Die künstliche Vermengung der beiden Gruppen in einem Prozess stellt ein typisches Amalgam dar.

Das Verhalten der beiden Gruppen vor Gericht war ebenso verschieden wie ihre Zusammensetzung. Die alten Bolschewiki, saßen ganz gebrochen, niedergedrückt da, antworteten mit erloschener Stimme, weinten gar. Sinowjew ist abgezehrt, gebückt, weißhaarig, hohlwangig. Mratschkowski spuckt Blut, verliert das Bewusstsein und muss hinausgetragen werden. Sie alle sehen aus wie gehetzte und unendlich ermattete Menschen. Die jungen Abenteurer hingegen benehmen sich frei und ungezwungen, sie haben frische, fast heitere Gesichter, fühlen sich beinahe wie auf einem Fest. Mit unverhüllter Genugtuung berichten sie von ihren Beziehungen zur Gestapo und all die anderen Märchen. [1]
 

Die Angeklagten der ersten Gruppe

1. Sinowjew, G.E. (geb. 1883), in der Partei seit der Gründung der bolschewistischen Fraktion im Jahre 1903, langjähriger, engster Mitarbeiter Lenins in der Emigration. Mitglied des Zentralkomitees und des Politbüros, Vorsitzender des Petersburger Sowjets nach der Oktoberrevolution. Einer der Gründer der Kommunistischen Internationale und viele Jahre lang ihr permanenter Vorsitzender. Verließ die Opposition im Januar 1928.

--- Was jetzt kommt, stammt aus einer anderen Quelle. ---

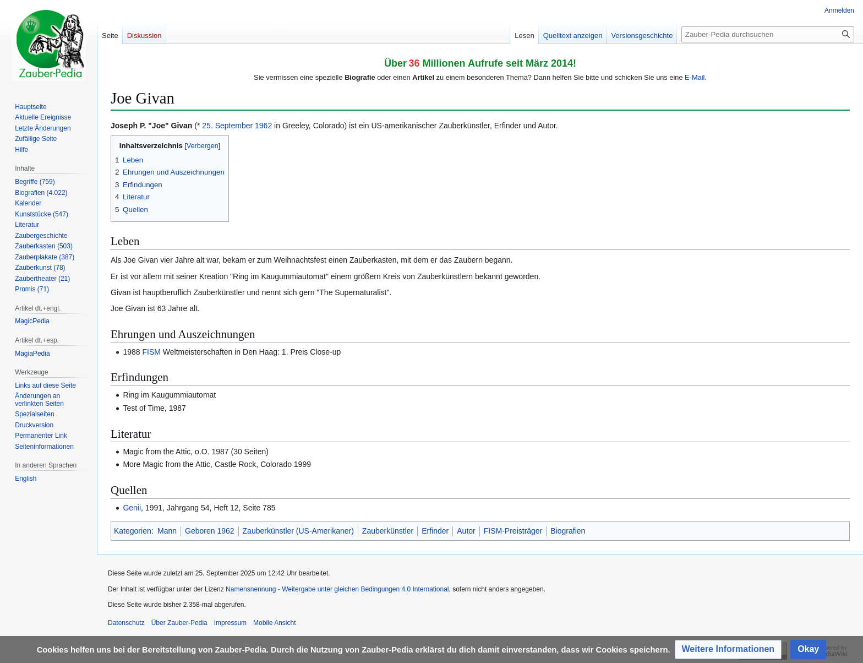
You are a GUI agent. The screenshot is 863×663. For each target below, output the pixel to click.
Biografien (567, 530)
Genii (132, 507)
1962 (263, 125)
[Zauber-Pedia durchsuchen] (767, 34)
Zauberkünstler (387, 530)
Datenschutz (126, 623)
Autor (466, 530)
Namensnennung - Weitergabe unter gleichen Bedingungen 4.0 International (337, 589)
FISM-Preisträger (513, 530)
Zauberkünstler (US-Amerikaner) (298, 530)
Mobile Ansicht (274, 623)
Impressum (230, 623)
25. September (227, 125)
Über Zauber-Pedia (179, 623)
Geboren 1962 (209, 530)
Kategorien (132, 530)
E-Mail (694, 77)
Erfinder (435, 530)
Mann (167, 530)
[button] (728, 649)
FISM (151, 351)
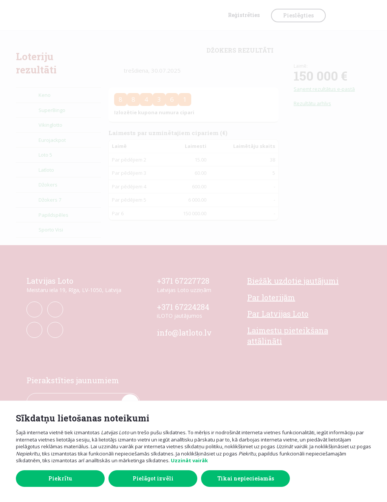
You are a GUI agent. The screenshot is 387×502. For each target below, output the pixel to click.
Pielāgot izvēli (153, 478)
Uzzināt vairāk (189, 460)
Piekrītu (60, 478)
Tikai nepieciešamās (245, 478)
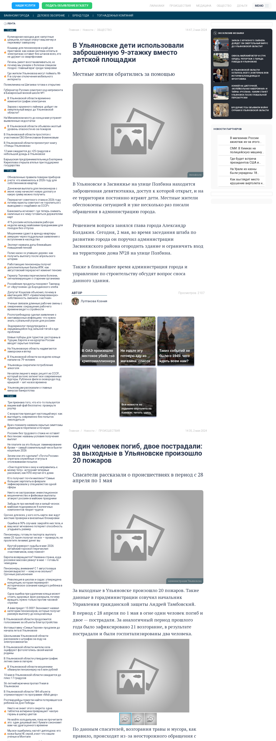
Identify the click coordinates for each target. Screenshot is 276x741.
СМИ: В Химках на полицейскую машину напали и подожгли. (246, 150)
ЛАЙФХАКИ (157, 5)
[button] (200, 676)
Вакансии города (17, 15)
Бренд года (82, 15)
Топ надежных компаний (117, 15)
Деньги (242, 5)
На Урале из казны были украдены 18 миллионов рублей (243, 171)
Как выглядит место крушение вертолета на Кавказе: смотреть (247, 181)
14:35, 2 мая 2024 (196, 430)
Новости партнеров (228, 129)
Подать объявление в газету (67, 5)
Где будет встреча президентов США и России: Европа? (244, 160)
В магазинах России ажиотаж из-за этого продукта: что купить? (245, 140)
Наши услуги (25, 5)
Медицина (203, 5)
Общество (224, 5)
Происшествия (180, 5)
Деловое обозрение (52, 15)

2. Kamenew, L.B. (geb. 1885), wie Sinowjew Parteimitglied seit 1901. Bolschewik seit der Gründung der Fraktion auf dem 2. Kongress der Russischen Sozialdemokratischen Arbeiter Partei, langjähriger Mitarbeiter Lenins in der Emigration, ehemaliges Mitglied des Zentralkomitees und des Politbüros, Vorsitzender des Moskauer Sowjets und Vorsitzender des Rats der Arbeit und der Verteidigung, Stellvertretender Vorsitzender des Rates der Volkskommissare. Verließ die Opposition im Januar 1928.

3. Jewdokimow, G.E. (geb. 1884), einer der ältesten Arbeiterbolschewiken, Leiter des Leningrader Sowjets und der Leningrader Parteiorganisation. Ehemaliges Mitglied des Zentralkomitees und des Orgbüros des ZK. Sinowjewist, verließ die Opposition im Januar 1928.

4. Bakajew, I.P. (geb. 1887), einer der ältesten Arbeiterbolschewiki, ehemals Mitglied der Zentralen Kontroll-Kommission, hervorragender Teilnehmer des Bürgerkriegs; leitete eine Zeit lang die Leningrader Tscheka. Sinowjewist, verließ die Opposition im Januar 1928.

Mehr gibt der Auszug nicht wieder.